Effects of ibogaine on sensory-motor function, activity, and spatial learning in rats

Abstract

Ibogaine, a naturally occurring alkaloid, has been show to reduce naloxone-precipitated withdrawal symptoms from morphine. Given the clinical possibilities, it is important to determine ibogaine's effects on sensory-motor function, activity, learning, and memory. Long-Evans rats injected with doses of 20–60 mg/kg of ibogaine displayed slower response times on sensory and sensory-motor tests and were impaired in performing specific motor reflexes at doses of 40–60 mg/kg. Furthermore, these rats showed a marked reduction in locomotor and nonlocomotor activity, as well as emotionality at doses ranging from 10–40 mg/kg. At the higher doses the rats appeared to be virtually inactive. There were also deficits in learning a spatial location task (a dry-land version of the Morris water-maze).

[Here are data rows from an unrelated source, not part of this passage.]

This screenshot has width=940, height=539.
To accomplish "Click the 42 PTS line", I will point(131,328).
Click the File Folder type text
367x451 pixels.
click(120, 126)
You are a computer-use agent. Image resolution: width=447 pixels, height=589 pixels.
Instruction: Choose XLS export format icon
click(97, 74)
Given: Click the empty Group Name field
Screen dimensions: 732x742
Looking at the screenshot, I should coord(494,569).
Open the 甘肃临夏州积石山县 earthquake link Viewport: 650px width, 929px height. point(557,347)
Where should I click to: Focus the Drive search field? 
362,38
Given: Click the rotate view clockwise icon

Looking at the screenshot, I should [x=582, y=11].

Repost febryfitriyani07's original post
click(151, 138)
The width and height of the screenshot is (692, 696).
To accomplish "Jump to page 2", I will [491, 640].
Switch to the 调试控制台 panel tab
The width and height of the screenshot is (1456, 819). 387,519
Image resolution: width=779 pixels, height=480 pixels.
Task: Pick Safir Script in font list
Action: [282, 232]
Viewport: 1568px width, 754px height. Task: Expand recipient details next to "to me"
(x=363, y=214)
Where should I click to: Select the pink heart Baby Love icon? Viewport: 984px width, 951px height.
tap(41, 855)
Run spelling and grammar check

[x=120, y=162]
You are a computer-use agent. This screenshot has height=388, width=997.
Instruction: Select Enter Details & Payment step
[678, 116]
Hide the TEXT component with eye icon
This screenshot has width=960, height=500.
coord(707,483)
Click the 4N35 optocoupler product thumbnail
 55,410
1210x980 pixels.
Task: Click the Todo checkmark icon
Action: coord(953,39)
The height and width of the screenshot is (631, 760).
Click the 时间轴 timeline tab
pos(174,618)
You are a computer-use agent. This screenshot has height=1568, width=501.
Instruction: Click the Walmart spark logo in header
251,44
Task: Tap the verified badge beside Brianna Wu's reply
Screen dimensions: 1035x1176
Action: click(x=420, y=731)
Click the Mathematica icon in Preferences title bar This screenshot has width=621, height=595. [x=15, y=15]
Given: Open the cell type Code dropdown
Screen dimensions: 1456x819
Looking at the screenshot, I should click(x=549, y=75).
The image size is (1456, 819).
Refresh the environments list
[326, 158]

The deficits, however, were probably due to a reduction in locomotor activity and reduction in detection of sensory information. In a final experiment, a single injection of 40 mg/kg of ibogaine had marked deleterious effects on the acquisition of the spatial location task 1 but not 7 days after the injection, even though in this case there were no effects on sensory motor function 1 or 7 days after the injection. Thus, there are severe sensory-motor activity and learning problems while the animal is under the influence of ibogaine (acute effect) as well as long-term consequences on learning without concomitant changes in sensory-motor function.